# START OF MATERIAL FOR THE TASK
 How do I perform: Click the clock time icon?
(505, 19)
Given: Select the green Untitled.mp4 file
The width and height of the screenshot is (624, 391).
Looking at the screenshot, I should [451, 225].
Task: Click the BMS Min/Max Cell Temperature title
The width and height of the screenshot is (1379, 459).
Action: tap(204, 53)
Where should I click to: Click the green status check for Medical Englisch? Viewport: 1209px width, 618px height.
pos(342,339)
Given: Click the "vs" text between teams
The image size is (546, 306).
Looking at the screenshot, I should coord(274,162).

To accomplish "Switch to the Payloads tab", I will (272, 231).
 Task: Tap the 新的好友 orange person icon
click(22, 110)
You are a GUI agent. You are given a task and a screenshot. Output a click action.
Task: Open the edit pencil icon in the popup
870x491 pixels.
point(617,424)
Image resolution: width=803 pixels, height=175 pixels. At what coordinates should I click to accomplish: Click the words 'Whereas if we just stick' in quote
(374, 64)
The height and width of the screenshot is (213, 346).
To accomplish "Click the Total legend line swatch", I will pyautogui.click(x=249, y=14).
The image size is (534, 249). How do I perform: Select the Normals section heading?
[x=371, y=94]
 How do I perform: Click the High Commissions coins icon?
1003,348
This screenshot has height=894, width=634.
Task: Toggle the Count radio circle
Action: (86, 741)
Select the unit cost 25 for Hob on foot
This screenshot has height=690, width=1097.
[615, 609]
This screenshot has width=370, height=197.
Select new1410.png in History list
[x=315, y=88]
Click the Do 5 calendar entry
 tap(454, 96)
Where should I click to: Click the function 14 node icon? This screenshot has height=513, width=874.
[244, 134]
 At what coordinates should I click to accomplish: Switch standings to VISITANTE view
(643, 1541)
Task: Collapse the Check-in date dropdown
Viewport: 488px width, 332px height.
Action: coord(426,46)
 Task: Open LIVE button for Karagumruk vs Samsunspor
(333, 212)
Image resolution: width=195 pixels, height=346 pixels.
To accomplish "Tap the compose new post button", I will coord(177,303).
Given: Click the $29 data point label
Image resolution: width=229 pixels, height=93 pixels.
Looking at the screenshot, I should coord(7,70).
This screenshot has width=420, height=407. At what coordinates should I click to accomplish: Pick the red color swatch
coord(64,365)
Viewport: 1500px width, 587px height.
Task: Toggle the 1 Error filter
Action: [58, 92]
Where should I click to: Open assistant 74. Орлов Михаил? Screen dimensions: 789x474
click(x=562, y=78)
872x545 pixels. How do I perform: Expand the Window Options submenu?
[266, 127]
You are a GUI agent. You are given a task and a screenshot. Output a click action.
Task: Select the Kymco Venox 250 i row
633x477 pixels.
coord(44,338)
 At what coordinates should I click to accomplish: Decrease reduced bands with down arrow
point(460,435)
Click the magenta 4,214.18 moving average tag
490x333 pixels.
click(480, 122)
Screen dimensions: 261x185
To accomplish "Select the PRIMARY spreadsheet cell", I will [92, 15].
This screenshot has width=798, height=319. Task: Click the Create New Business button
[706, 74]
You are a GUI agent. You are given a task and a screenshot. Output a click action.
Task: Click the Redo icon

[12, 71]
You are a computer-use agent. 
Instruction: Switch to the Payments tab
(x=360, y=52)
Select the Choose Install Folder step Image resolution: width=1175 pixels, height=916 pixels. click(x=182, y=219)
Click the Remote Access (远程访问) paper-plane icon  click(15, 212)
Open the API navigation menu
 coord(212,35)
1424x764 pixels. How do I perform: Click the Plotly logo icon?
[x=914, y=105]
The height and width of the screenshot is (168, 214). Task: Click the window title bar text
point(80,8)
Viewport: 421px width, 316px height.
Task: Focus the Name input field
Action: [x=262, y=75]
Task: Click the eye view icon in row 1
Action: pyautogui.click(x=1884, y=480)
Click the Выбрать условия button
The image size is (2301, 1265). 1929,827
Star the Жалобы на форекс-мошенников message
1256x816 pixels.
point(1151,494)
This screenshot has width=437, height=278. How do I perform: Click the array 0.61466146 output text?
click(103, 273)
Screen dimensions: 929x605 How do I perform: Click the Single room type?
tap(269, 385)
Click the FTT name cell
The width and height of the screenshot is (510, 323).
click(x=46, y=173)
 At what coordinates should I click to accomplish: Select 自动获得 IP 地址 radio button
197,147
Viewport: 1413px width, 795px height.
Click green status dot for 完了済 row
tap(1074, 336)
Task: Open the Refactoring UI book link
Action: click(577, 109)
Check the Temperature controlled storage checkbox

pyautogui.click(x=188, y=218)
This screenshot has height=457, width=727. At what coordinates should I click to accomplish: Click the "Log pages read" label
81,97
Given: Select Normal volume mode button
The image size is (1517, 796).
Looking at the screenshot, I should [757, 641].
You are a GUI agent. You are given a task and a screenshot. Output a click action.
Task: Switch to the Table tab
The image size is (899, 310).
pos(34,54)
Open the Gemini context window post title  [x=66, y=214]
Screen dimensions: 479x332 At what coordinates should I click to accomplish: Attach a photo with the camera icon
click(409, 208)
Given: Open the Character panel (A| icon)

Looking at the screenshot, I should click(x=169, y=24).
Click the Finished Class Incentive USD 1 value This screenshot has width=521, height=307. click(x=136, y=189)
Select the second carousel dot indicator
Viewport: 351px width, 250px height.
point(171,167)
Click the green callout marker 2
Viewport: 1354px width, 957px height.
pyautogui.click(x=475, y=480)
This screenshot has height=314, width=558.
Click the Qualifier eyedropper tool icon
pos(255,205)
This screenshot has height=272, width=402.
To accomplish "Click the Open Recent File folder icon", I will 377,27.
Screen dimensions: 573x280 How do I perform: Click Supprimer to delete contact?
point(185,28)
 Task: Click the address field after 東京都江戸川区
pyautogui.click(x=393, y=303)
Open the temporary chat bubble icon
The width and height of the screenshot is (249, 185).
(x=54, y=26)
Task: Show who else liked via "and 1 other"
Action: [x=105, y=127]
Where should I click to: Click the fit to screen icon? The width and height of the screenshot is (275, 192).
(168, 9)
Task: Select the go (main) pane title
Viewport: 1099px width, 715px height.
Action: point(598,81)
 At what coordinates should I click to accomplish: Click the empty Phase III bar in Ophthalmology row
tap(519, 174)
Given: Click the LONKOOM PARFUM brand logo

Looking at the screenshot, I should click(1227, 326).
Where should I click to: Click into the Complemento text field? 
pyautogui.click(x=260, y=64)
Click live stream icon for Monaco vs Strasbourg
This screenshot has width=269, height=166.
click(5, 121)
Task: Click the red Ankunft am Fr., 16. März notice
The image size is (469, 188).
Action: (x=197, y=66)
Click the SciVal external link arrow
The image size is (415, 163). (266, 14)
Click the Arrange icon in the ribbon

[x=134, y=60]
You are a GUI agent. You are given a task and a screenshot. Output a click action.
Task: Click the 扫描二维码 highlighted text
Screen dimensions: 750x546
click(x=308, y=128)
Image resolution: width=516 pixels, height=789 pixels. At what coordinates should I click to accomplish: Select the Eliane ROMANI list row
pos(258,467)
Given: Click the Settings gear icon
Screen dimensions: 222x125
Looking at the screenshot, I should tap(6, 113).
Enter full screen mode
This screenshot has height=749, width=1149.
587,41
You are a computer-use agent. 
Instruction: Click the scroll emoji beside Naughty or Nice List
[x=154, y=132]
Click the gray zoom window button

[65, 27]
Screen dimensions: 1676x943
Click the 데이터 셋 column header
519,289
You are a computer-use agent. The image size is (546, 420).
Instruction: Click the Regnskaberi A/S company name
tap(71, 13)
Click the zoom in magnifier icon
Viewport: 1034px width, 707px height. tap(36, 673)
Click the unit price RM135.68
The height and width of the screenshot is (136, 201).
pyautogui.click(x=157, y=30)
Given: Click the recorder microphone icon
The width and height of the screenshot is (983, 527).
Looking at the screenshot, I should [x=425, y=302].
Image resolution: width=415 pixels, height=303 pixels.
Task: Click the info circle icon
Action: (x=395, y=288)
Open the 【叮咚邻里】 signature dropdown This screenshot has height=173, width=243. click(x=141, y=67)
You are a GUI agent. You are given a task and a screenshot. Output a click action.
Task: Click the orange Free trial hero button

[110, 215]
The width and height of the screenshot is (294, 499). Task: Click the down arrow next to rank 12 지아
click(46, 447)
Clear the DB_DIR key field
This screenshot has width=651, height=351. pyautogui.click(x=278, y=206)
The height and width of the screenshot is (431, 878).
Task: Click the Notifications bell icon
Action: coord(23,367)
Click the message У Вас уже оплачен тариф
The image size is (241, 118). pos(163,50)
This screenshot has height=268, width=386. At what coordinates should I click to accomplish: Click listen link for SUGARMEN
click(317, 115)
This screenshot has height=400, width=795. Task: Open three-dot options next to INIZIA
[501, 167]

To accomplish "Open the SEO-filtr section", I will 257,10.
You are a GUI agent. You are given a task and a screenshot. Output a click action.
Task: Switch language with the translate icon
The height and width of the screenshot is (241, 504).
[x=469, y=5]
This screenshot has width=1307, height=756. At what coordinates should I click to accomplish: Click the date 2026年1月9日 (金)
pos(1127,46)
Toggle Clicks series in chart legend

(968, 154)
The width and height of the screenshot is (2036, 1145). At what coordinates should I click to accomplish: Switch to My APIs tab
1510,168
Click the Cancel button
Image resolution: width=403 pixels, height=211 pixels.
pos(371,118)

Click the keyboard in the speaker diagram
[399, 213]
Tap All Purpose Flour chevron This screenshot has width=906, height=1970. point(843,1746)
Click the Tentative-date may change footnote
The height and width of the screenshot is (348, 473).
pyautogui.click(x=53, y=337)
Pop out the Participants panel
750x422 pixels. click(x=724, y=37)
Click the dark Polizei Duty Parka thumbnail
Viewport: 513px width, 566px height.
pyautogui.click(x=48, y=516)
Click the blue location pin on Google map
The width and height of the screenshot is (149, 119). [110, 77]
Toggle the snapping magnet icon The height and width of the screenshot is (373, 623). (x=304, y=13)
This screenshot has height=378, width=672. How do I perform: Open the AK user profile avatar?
# END OF MATERIAL FOR THE TASK
## WHAT NEEDS TO BE DONE
Rewrite the part of the records that opens with the line containing "The height and width of the screenshot is (168, 214)." and closes with the line containing "Looking at the screenshot, I should [757, 641].", putting "Choose" wherever "Select" appears and keeping everything else the same.

## RESULT BELOW
The height and width of the screenshot is (168, 214). Task: Click the window title bar text
point(80,8)
Viewport: 421px width, 316px height.
Task: Focus the Name input field
Action: [x=262, y=75]
Task: Click the eye view icon in row 1
Action: pyautogui.click(x=1884, y=480)
Click the Выбрать условия button
The image size is (2301, 1265). 1929,827
Star the Жалобы на форекс-мошенников message
1256x816 pixels.
point(1151,494)
This screenshot has width=437, height=278. How do I perform: Click the array 0.61466146 output text?
click(103, 273)
Screen dimensions: 929x605 How do I perform: Click the Single room type?
tap(269, 385)
Click the FTT name cell
The width and height of the screenshot is (510, 323).
click(x=46, y=173)
 At what coordinates should I click to accomplish: Choose 自动获得 IP 地址 radio button
197,147
Viewport: 1413px width, 795px height.
Click green status dot for 完了済 row
tap(1074, 336)
Task: Open the Refactoring UI book link
Action: click(577, 109)
Check the Temperature controlled storage checkbox

pyautogui.click(x=188, y=218)
This screenshot has height=457, width=727. At what coordinates should I click to accomplish: Click the "Log pages read" label
81,97
Given: Choose Normal volume mode button
The image size is (1517, 796).
Looking at the screenshot, I should [757, 641].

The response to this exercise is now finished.